On the Road to Vanlife Lithium Power Recovery

Lithium power success depicted in our Tellaro van

We have enjoyed 15K+ miles in our 2023 Tellaro 20L since taking delivery back in July 2022. It has the ReLion 200Ah Lithium power system in the coach. Traveling in Tennessee on January 10th, we found the lithium system totally discharged. It had been fully charged and operating fine. We went on to Florida but cut the trip short, troubleshooting all along. Today, January 25th, the batteries finally came back to life and the source problem was identified. Now it is fully charged and semi-operational. This recaps the 2-week saga and findings. 

Problem Symptoms and Trouble Shooting

Upon finding lithium power “dead”, the symptoms never changed over two weeks of system recovery attempts.  I got great support from the Thor Sequence and Tellaro Owners and Wannabees site, especially Mark P. Walker, group expert. I also had talks with Thor (outfitter) and Mastervolt (Combi Master inverter). Here are the things I saw and did:

  • No coach electrical system gauges lit up or worked except a flashing error condition from the solar controller trying to feed the system.
  • All the basic fuses and breakers were good.
  • The system would not take a charge from any of the three sources.
  • The Mastervolt Combi Master inverter displayed the expected statuses when connected to shore power, but it was blank/non-responsive in response to the alternator (a.k.a. the “under hood generator” or UHG).
  • System gauges and coach lights would not come on when connected to shore power, with the exception of the Smart Remote.
  • When connected to shore power (20 or 30 amp), the Smart Remote would not move beyond the “bulk charging” phase; in actuality, it was not charging at all.
  • Under the van, the primary 50-amp fuse and the 250-amp mega fuse were verified.
  • Multiple opinions were expressed that the system needed to be “woken up” or subjected to a “dark start”. Fully discharged lithium batteries can “switch off”, and some brands reportedly have a battery restart switch.

I went through the above list a few times, to no avail. It was frustrating to be in Florida for the old man’s 99th birthday, a celebrated WWII fighter pilot. He is one of four surviving Hell Hawks. Qualified service centers in Florida were booked up and not close to the celebrations.

Problem Resolution

The Krenek RV Center, where I bought the rig in Coloma, Michigan, made time to work the issue. I am glad they did. They worked in concert with Thor for about six hours yesterday, the first day. They confirmed there was no voltage at the batteries.
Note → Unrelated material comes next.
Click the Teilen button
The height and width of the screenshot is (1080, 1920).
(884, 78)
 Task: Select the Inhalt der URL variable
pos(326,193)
Trouble shooting and symptoms and initial results were similar to mine. At the end of the day yesterday, they put it on a last overnight charging cycle. This final attempt was anticipated to confirm the batteries were bad.

Even though the batteries again didn’t charge, the Krenek technician was not ready to accept that they were bad. On the dash there is the emergency start button, which is designed to start the van off of the coach batteries in the event that the chassis battery is dead. He pushed the emergency start button, and everything lit up. The batteries immediately woke up and were able to take a charge. Once the batteries were awake, they would only charge from shore power, but not via the alternator/UHG. This indicated the UHG to be the point of failure.


The batteries had totally discharged. On our van’s particular version, there is no setting or switch or prescribed way of “waking” them. Sometimes they are known to simply start charging after appearing to go totally dead. But not always.

Hitting the emergency start button is not a prescribed way of waking the batteries. This act might have prompted or rest communications between the coach and chassis batteries. Or in fact it might have directly woken up the lithium batteries. While the coach batteries were totally discharged, it was not possible to observe that the UHG had failed. However, it’s not clear why the UHG failed or why that failure would discharge the system.

Now back in Michigan, we’re waiting for a UHG. Lithium power is fully charged (floating 100% state of charge). So, the van can again be driven with the battery bank switched off.

New batteries would not have resolved the issue. So, credit the Krenek technician for pushing on and finding the real problem.